Auto
30 giugno 2018 | di Alberto Amedeo Isidoro

Trent’anni di 440, una Volvo d’avanguardia

Tagliato il traguardo dei trent'anni, la Volvo 440 diventa a tutti gli effetti storica, entrando definitivamente nell'immaginario collettivo.

Era il giugno del 1988 quando fu svelata al pubblico. Alla presentazione, fu subito chiaro che si trattava di una sobria berlina a una cinque porte dall'impronta decisamente familiare, solida e costruita con cura, nel pieno rispetto della tradizione del marchio svedese.

La consacrazione della trazione anteriore. La progettazione beneficiava dell'esperienza accumulata con lo sviluppo della 480 sport coupé, con la quale condivideva l'impostazione di massima e lo schema a trazione anteriore, ritenuto più adatto per un'automobile che avrebbe dovuto soddisfare le esigenze più disparate.

Entusiasmo alle stelle. Ai piani alti della Volvo, si iniziò a lavorare a quella che sarebbe poi diventata la 440 già dieci anni prima, all'alba del 1978. Prese presto forma un nuovo progetto che avrebbe spianato la strada alle Volvo del futuro. Poiché il concetto di fondo, quando dirigenti e tecnici si misero al tavolo da lavoro, fu di pensare liberamente e fuori dagli schemi, e di puntare in alto ("alle stelle", dicevano addirittura in Volvo), il progetto venne battezzato Galaxy.

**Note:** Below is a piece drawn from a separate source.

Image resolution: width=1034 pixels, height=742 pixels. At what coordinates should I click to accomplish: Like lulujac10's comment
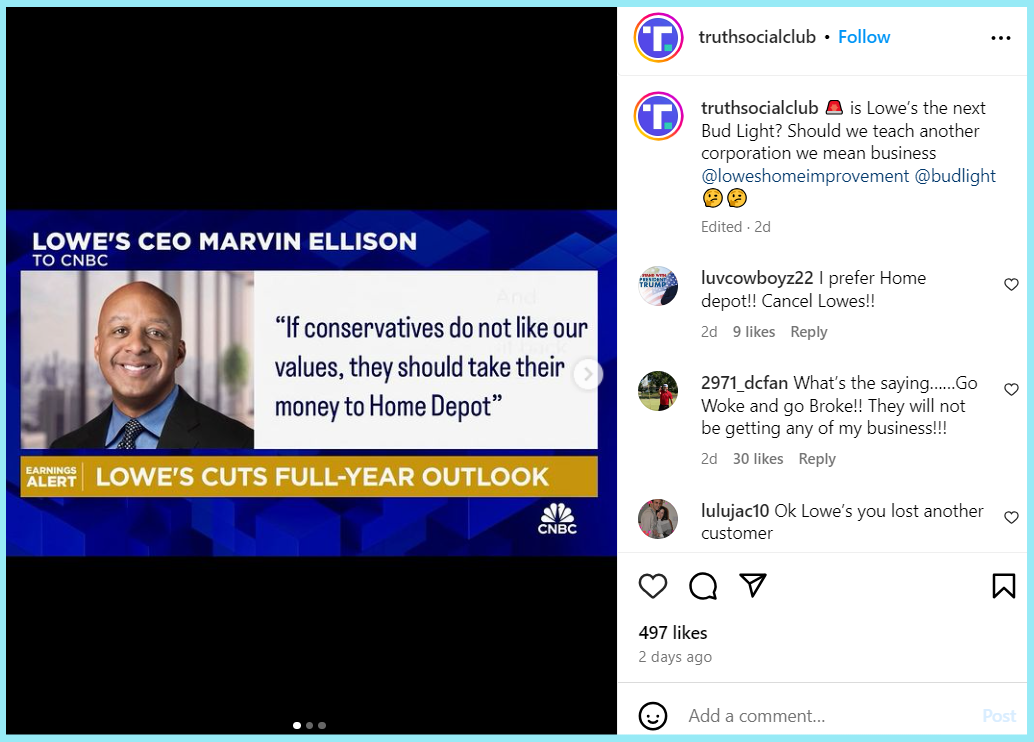(x=1011, y=517)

Compatta e spaziosa. Nel settembre del 1980 il primo prototipo, con trazione anteriore, iniziò i collaudi. Si trattava di un muletto preliminare a cui si chiedeva, fondamentalmente, di macinare chilometri; le linee generali della vettura tuttavia, rimasero quelle che avrebbero poi caratterizzato la vettura di serie. I punti di forza emersi da subito furono una capacità di carico molto buona e un'abitabilità, nonostante le dimensioni esterne compatte, superiore alla media della categoria.

Dalla sportiva alla familiare. I tempi sono ormai maturi e il Progetto Galaxy consacra definitivamente la trazione anteriore.Il primo dei nuovi modelli Volvo ad adottare questo schema fu la 480 sport coupé, svelata al Salone di Ginevra del 1986. Una vettura di nicchia che preparò il terreno per la 440, presentata due anni dopo e pensata per offrire una valida alternativa ai modelli più blasonati del segmento medio.

Family feeling. La 440 è una due volumi moderna e versatile. Nell'abitacolo, al posteriore, spicca il divano posteriore frazionabile in due, a tutto vantaggio della praticità di carico. La plancia è orientata verso il guidatore, facilitando a quest’ultimo l’accesso ai comandi. Alcuni dettagli, come le fiancate lisce e i finestrini laterali basi e quasi verticali, rimandano alla serie 700.Tutti i motori in dotazione, anche il più sportivo 1.7 turbo, erano a quattro cilindri con un albero a camme in testa.

In una botte di ferro. La sicurezza, un tema da sempre caro al costruttore svedese, era all'avanguardia: già nel 1989 era disponibile, a richiesta, l’ABS. Dal 1991 in poi furono disponibili, sempre a richiesta, i pretensionatori delle cinture di sicurezza e gli airbag, mentre nel 1994 fu introdotto il sistema SIPS di protezione contro gli impatti laterali.